Looking for my visual language

I should not be surprised that when you posted your entry, that VERY same morning I had pulled down "Finding Your Visual Language" and was looking at it, thinking it would be a good guide for my exploration.  We are scarily alike in some ways -- but I, sadly, do not have Cedar Farm nearby and you will have to just imagine me in the comfy chair each time you go.  I have yet to find my "Cedar Farm" setting here but it is a new mission for me.

In any event, upon reading your entry, I thought, "I'll do those exercises too!" and then promptly got stuck on what shape to pick for the first exercises.  I can procrastinate quite nicely with this sort of dithering ... it just takes the RIGHT shape, and the RIGHT pencil, and the RIGHT notebook and THEN I will be a creative genius.

But reality has intervened to interrupt that unproductive cycle.  I have to do certain things first before I can move forward with other things.  The "orange" 12x12 piece is in the works.  Another small quilt on the nature theme.  A City and Guilds exercise that requires repurposing a garment and demonstrating a patchwork technique to highlight the garment's features.  (Huh?)  And then, although doing the exercises in the Dunnewald book might be a good option, I think I'm going to start ONE notebook for a series theme, and start working on that to see how expansively I can move with a theme.

But what theme?  (oops, here I go in the decision loop.) I have quite a list going of themes that intrigue me so I'm not sure what I'll do.  Some of the possibilities are:  Tea, Fences and Walls, The Shakers, Envelopes, maps, typography... I'm thinking I'll get my "must do" things out of the way and then see how I'm feeling then.  Tea is the strongest in my mind right now because of my England experience and the resonance with that.  And many of the ideas I'm drawn to fall under the heading of "ordinary things" and that is really the root of what intrigues me -- working with some very ordinary object and exploring it, both visually and with research and making connections.  So really, a series could be "ordinary things" but I sense that that is too broad and lets me wander too much.

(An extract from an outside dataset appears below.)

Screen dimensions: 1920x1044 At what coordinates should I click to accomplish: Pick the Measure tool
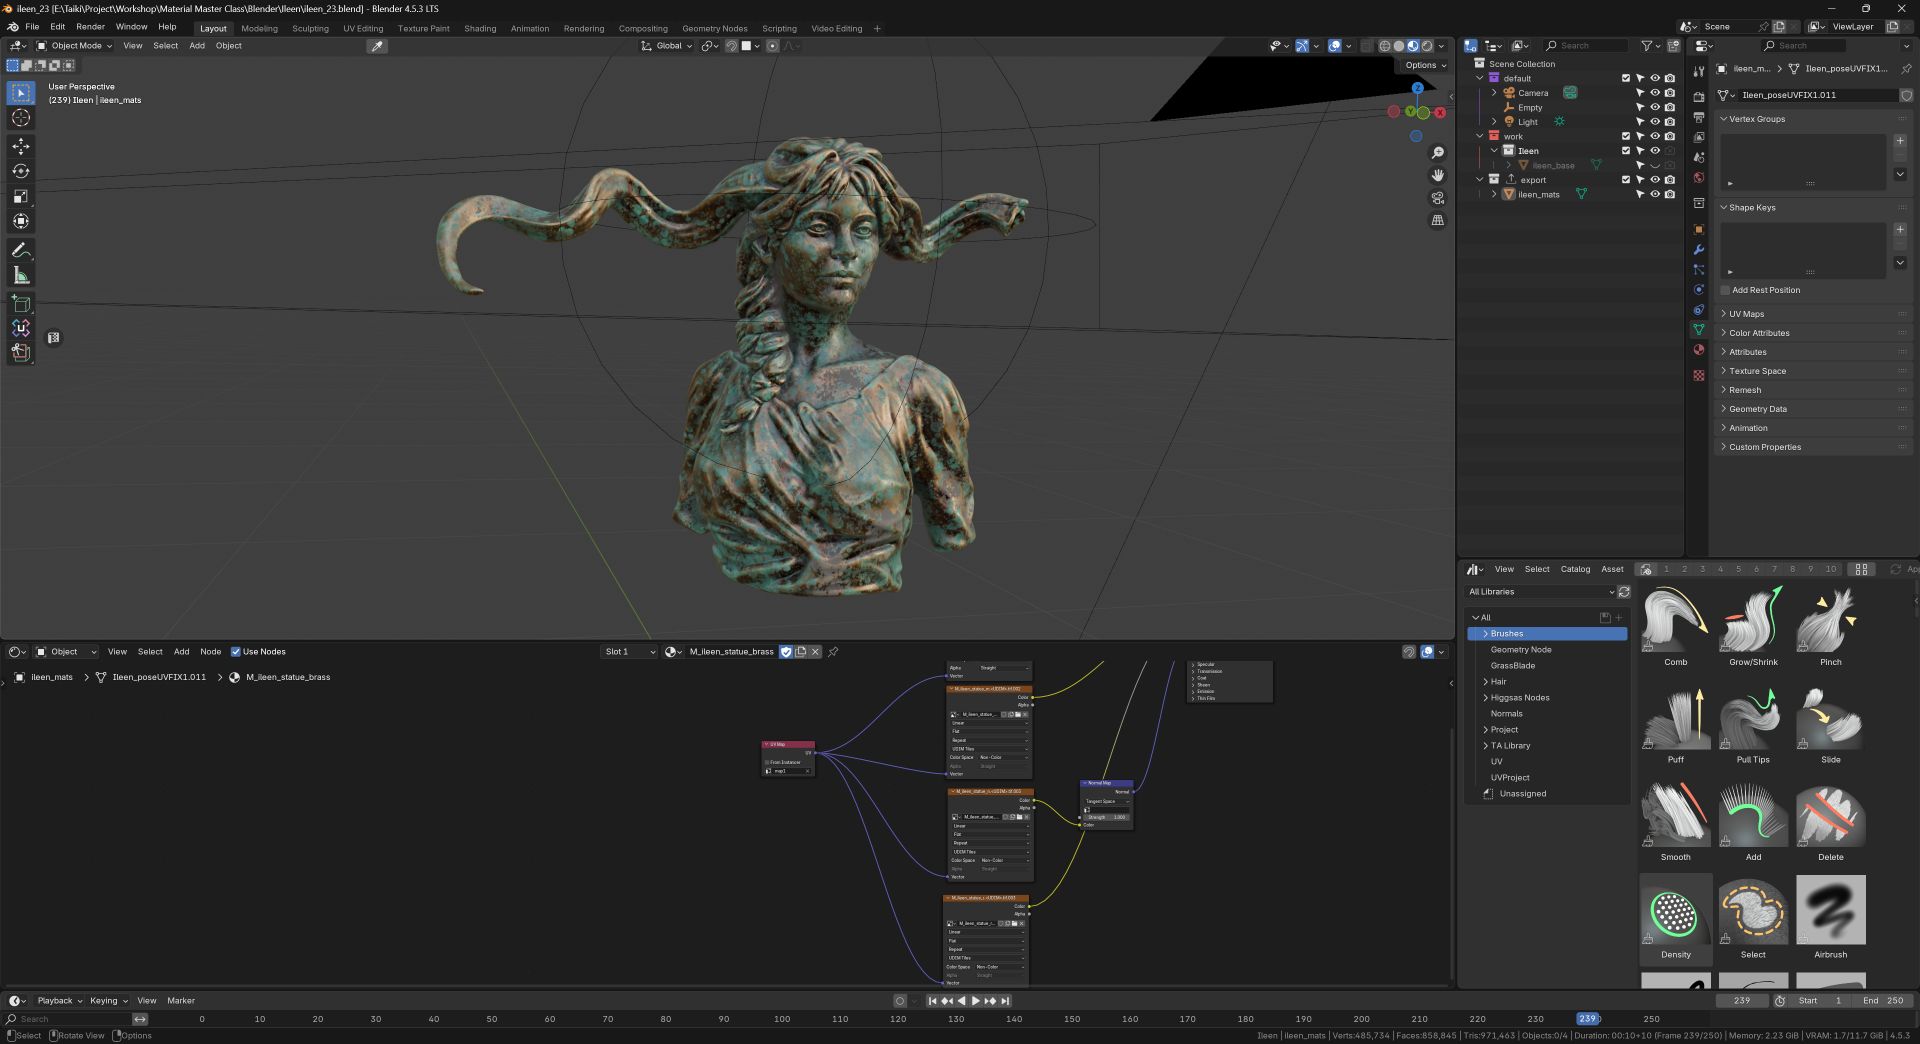[21, 276]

And maybe it's not a bad idea to be working with two themes at a time -- to sort of switch back and forth, let one inform the other, etc. I've always got map imagery popping up in what I do so I may keep that going. 

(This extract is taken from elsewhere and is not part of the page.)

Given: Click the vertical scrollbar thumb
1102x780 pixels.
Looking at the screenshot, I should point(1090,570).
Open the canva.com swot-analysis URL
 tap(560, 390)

So I am curious: what is it that draws you to the African ladies, do you think?  Do you know?  Is it a purely visual thing? Knowing you, I think it is not -- it is much deeper.  So I would be interested to know the associations you have that make them so compelling for you.  By the way, if you think about it, would you post here the African lady quilts you've made so far?  Because I know you've done several. 

It occurs to me that "indecision" could be an intriguing theme to work on in an abstract way.

AND it's not like I tackled you and thrust pencils into your hands, you know.  In fact I seem to remember you lunging rather eagerly toward the shelf when the woman told you that you got a bunch free with the ones you were purchasing...  But aren't you glad you got them???